Entre 1945 y 1947 se construyó en la concurrida intersección de L y 23, el edificio Radiocentro, la primera obra en estilo moderno que tuvo una verdadera incidencia urbana.
El 3 de marzo de 1946, los hermanos Mestre colocaron la primera piedra de lo que se convertiría en Radiocentro - Cine Yara, ubicado en la estratégica intersección de las calles L y 23. Esta construcción no solo fue una de las primeras obras modernas con una notable incidencia urbana en La Habana, sino que también sentó un modelo a seguir para numerosos arquitectos posteriores, marcando el camino hacia la modernidad en la arquitectura cubana. El complejo se inspiró en el Rockefeller Center, adoptando una distribución en tres volúmenes formalmente independientes, pero interconectados, para albergar distintas funciones: cine, oficinas y estudios de televisión. El edificio presentaba un basamento que alojaba actividades públicas y comerciales, y fue inaugurado el 23 de diciembre de 1947. El cine, con una capacidad original de 1.650 espectadores, requirió un permiso especial debido a su altura, que excedía las regulaciones urbanas de 1931, sentando un precedente arquitectónico importante.
El diseño de Radiocentro - Cine Yara fue obra de Emilio del Junco, Miguel Gastón y Martín Domínguez, quienes incorporaron plenamente los preceptos del racionalismo, llevando la arquitectura moderna a una nueva escala en Cuba. Martín Domínguez Esteban, arquitecto vasco, aportó su visión vanguardista, mientras que los ingenieros de Purdy and Henderson, una firma estadounidense, aportaron su experiencia en el ámbito estructural. La construcción representó un punto de inflexión tanto cultural como arquitectónico en Cuba, con un impacto significativo en la sociedad.

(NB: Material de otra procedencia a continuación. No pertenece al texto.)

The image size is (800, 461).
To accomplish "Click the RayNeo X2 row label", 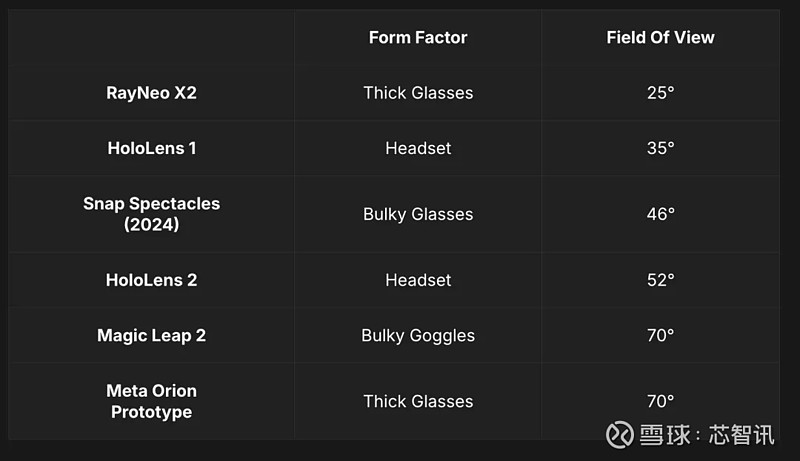I will [151, 93].
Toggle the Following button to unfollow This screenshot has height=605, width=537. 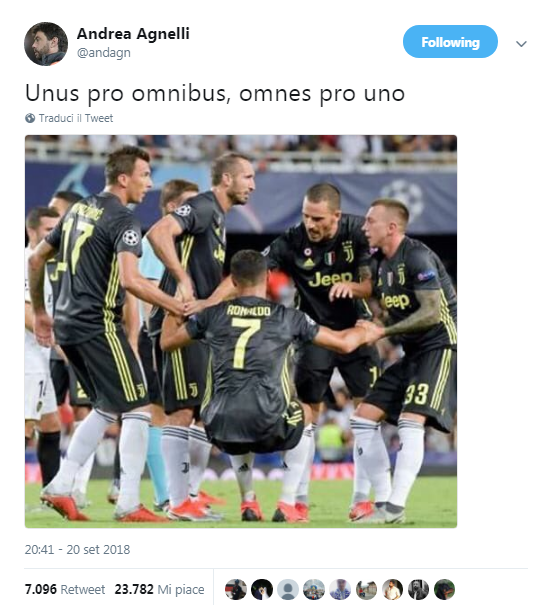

En 1950, Radiocentro - Cine Yara obtuvo la Medalla de Oro del Colegio de Arquitectos, consolidándose como un ícono moderno habanero y un hito urbano fundamental. Su ubicación estratégica contribuyó a difundir el lenguaje de la estética moderna, que revolucionó la ciudad. La cercanía de la Facultad de Arquitectura y el campus universitario facilitó la adopción de este nuevo estilo y el surgimiento de un gran movimiento cultural. La Rampa, donde se ubicaba el edificio, se convirtió en un espacio culturalmente significativo, y la Avenida 23 se extendió posteriormente, sumándose otros cines como el Rampa, Riviera, Atlantic, y los cines ubicados en 23 y 12. Actualmente, el cine ofrece 1.464 asientos divididos en la sala principal, dedicada a la proyección de largometrajes, y dos salas menores para proyecciones de video. El Instituto Cubano del Arte e Industria Cinematográficos (ICAIC) administra una de las salas, y el Festival Latinoamericano de Cine utiliza sus instalaciones anualmente.